╭─ Extracted data

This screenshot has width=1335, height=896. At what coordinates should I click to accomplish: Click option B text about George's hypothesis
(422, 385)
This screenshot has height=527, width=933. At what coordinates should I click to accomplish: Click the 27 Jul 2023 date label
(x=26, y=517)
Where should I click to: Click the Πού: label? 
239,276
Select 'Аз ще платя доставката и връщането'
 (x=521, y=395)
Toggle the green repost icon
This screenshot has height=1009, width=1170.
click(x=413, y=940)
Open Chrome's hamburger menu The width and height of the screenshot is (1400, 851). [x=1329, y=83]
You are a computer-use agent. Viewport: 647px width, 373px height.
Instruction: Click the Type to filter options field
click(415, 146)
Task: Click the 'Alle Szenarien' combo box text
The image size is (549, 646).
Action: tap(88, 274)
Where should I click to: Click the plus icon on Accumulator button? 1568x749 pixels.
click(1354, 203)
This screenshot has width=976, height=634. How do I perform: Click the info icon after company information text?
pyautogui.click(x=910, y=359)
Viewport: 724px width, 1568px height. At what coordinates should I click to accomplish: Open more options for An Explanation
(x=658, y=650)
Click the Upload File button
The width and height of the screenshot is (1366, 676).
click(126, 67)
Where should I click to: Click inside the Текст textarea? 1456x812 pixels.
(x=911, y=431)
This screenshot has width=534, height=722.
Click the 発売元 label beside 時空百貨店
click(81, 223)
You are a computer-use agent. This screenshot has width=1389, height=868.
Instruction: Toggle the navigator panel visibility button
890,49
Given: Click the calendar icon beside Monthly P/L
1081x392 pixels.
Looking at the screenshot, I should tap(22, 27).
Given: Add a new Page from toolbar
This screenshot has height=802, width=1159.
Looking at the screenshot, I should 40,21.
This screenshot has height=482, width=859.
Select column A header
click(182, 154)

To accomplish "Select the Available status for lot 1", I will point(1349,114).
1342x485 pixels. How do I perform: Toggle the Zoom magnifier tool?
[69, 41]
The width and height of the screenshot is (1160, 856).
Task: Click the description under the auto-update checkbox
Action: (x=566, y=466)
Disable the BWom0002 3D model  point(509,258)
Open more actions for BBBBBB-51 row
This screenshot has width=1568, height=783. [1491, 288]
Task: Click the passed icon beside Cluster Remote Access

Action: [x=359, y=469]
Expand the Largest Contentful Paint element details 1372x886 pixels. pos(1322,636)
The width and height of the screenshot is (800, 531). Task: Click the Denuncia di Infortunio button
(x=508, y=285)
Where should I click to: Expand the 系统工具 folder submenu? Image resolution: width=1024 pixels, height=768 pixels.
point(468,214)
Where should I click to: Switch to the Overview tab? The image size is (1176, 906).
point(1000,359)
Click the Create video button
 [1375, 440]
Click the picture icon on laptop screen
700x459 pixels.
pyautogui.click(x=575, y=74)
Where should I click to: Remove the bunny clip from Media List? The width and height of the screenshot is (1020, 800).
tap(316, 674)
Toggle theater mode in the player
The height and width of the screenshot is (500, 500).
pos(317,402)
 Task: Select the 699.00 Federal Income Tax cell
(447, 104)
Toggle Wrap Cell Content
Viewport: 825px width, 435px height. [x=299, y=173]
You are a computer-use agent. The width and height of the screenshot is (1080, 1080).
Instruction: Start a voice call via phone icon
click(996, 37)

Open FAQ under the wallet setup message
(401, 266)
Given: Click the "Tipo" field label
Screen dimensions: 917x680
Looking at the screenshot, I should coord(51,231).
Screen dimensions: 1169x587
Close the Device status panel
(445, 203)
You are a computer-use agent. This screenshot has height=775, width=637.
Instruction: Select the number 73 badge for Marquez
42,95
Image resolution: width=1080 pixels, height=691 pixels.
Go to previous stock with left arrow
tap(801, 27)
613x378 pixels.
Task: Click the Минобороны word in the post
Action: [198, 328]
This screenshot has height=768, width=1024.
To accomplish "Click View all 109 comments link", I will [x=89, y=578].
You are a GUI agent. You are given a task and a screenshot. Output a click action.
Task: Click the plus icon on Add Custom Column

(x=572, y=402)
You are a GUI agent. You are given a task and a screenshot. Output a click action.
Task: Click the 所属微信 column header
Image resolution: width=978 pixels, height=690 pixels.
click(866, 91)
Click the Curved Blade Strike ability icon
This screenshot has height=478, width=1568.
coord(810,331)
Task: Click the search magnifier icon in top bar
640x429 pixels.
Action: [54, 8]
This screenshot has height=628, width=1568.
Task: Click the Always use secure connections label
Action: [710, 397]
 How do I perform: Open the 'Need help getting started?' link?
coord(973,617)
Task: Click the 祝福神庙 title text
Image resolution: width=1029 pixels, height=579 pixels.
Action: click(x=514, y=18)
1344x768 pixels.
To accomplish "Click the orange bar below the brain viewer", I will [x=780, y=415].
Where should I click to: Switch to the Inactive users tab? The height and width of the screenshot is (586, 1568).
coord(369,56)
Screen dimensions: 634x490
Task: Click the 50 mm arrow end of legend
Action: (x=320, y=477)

╰─

* **Your instructions**
Would you copy, unchanged, the stretch of the records above that begins at the line containing "Where should I click to: Switch to the Overview" and ends at the line containing "You are a computer-use agent. The", and only that?

* **Exercise answer**
Where should I click to: Switch to the Overview tab? The image size is (1176, 906).
point(1000,359)
Click the Create video button
 [1375, 440]
Click the picture icon on laptop screen
700x459 pixels.
pyautogui.click(x=575, y=74)
Where should I click to: Remove the bunny clip from Media List? The width and height of the screenshot is (1020, 800).
tap(316, 674)
Toggle theater mode in the player
The height and width of the screenshot is (500, 500).
pos(317,402)
 Task: Select the 699.00 Federal Income Tax cell
(447, 104)
Toggle Wrap Cell Content
Viewport: 825px width, 435px height. [x=299, y=173]
You are a computer-use agent. The width and height of the screenshot is (1080, 1080).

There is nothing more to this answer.